I’ve worked in unified, elementary and union high school districts.
While a principal in the Washington Elementary District in Phoenix, our graduates fed into the Glendale Union High School District. We had good professional relationships with our high school counterparts, but it was literally impossible to coordinate the goals and objectives of our curriculums. Different boards of education and different central administrations have different goals.
When I was superintendent of the Yuma Union High School District, I had the same kind of experience. We had good personal and professional relationships with most of the leaders in the four elementary districts that fed into our union high school district, but we were never successful in coordinating curriculum goals and objectives.
As assistant superintendent in the Prescott Unified District, my experience was quite different. It was easy to develop a fully articulated curriculum from the primary grades through secondary in all the basic subjects.
Having seen efforts for unification fail in Phoenix, where 13 elementary districts fed into two high school districts, as well as here in the Verde Valley soon after we moved here, I believe that failure was largely due to stressing the wrong outcome … saving money.
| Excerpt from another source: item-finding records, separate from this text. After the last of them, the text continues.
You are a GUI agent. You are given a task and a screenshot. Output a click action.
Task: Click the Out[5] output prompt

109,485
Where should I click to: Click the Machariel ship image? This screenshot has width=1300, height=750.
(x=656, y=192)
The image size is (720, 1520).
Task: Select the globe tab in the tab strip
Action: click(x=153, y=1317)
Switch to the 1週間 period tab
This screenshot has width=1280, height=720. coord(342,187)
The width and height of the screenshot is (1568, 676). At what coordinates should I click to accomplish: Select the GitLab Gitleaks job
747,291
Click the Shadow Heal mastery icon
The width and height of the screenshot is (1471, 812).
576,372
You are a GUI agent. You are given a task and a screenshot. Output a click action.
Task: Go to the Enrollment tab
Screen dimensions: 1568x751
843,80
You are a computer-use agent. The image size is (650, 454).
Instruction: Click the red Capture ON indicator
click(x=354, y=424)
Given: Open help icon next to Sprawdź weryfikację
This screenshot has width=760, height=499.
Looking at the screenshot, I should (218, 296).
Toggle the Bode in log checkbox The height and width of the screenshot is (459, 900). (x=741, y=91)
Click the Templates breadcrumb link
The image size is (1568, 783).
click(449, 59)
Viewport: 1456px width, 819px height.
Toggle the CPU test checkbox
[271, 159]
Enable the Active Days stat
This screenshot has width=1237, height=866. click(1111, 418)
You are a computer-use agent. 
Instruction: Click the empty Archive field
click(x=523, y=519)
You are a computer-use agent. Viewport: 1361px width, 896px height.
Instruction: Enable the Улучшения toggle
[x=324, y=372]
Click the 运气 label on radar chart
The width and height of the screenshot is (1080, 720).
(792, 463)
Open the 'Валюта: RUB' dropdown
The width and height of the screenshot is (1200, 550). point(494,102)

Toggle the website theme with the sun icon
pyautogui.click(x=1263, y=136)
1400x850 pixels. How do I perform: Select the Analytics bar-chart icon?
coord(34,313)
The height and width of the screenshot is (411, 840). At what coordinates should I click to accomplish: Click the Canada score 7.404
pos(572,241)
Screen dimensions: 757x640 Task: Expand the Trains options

Admittedly there are problems in an effort to unify, including differences in existing salary schedules of the affected districts, having one school board rather than three and deciding how to develop a new district administration. I believe the effort has a better chance for success if the focus is on improving educational achievement and outcomes through curriculum coordination rather than on conceivable fiscal savings, which assuredly will happen when services are consolidated as a result of unification.